Prager U publishes a great video on the topic of importance of this topic, but no one has really elaborated on the importance of the other components which fall under the 2nd Amendment rights of ownership.
In the 1770s, there was no body armor, tanks, or anything close to the classes of warfare we have today. Yet the spirit of the law provides that the citizenry ought to be able to possess whatever the government does in order to match the force of what could be a tyrannical government. You will find that "arms" means more than just "weaponry". In order to stand up against such tyrannical governments they will utilize fully kitted personnel with an array of equipment which will leave the citizenry at a disadvantage.
When a tyrannical government comes to oppress its citizens, they will come prepared. It is in accordance with the 2nd Amendment that the citizens have an opportunity to be prepared also.
The Second Amendment desires to have an equal matching force of options therefore it can be taken to the extreme that if the government owns a tank I should be able to own a tank.
"That's not safe!" you may think to yourself, but remember what the founding fathers said about the importance to keeping liberty:
"Those who would give up essential Liberty, to purchase a little temporary Safety, deserve neither Liberty nor Safety." - Benjamin Franklin
Therefore, to match the level of the government, armor is of great importance in supporting the Second Amendment. In order to stand a chance and live according to the 2nd amendment, equivalent training and equivalent gear are on par with the level of importance of equivalent firepower.
Is it expensive? Of course quality life saving equipment and weaponry is. But over time, all these things can be accumulated easily. The key is to start somewhere, and that’s where this guide comes in.
Pro gun vs pro 2A
An overlooked and entirely vital part of a kit is the duty belt. Purchasing a chest rig or plate carrier before a proper belt is another example of putting the cart before the horse. Belts are more low profile, and multipurpose, and are recommended baseline of gear before a rig or carrier.

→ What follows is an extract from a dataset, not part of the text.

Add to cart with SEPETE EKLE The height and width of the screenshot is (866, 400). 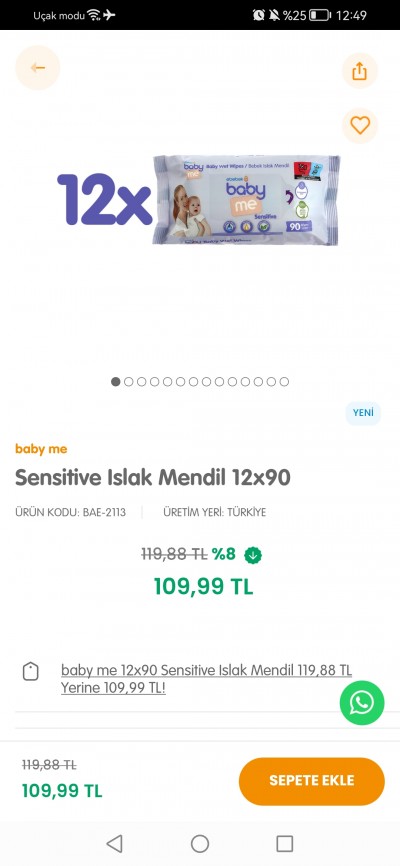[312, 781]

The modern standard is the Two-Piece belt, consisting of a loop velcro portion to go through the belt loops, and the hook velcro portion, to which you mount your gear, stick to the inner belt, and cobra buckle together. This system gets rid of belt shift, and helps distribute the load evenly with thick and stiff nylon. Many companies make quality two piece belts and accessories.

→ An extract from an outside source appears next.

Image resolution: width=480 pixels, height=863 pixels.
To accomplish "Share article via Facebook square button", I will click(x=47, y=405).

Examples of some main differences between them:
Certain brands make stiffer inner and outer belts, which helps with load bearing capabilities.
There are companies who put money into how adjustable the belt system is, and it shows.
For profiling. More covert or overt profiling for different functions, discretionary, prominent placement for ease of use, or simply minimalistic and compact for ease of movement.
The width of the nylon belt can affect things like mag pouch compatibility or holster compatibility. The typical width I have seen is 1.75”, to fit holsters and holster mounts designed with a 2” slot for the belt. More width usually equals better load bearing support.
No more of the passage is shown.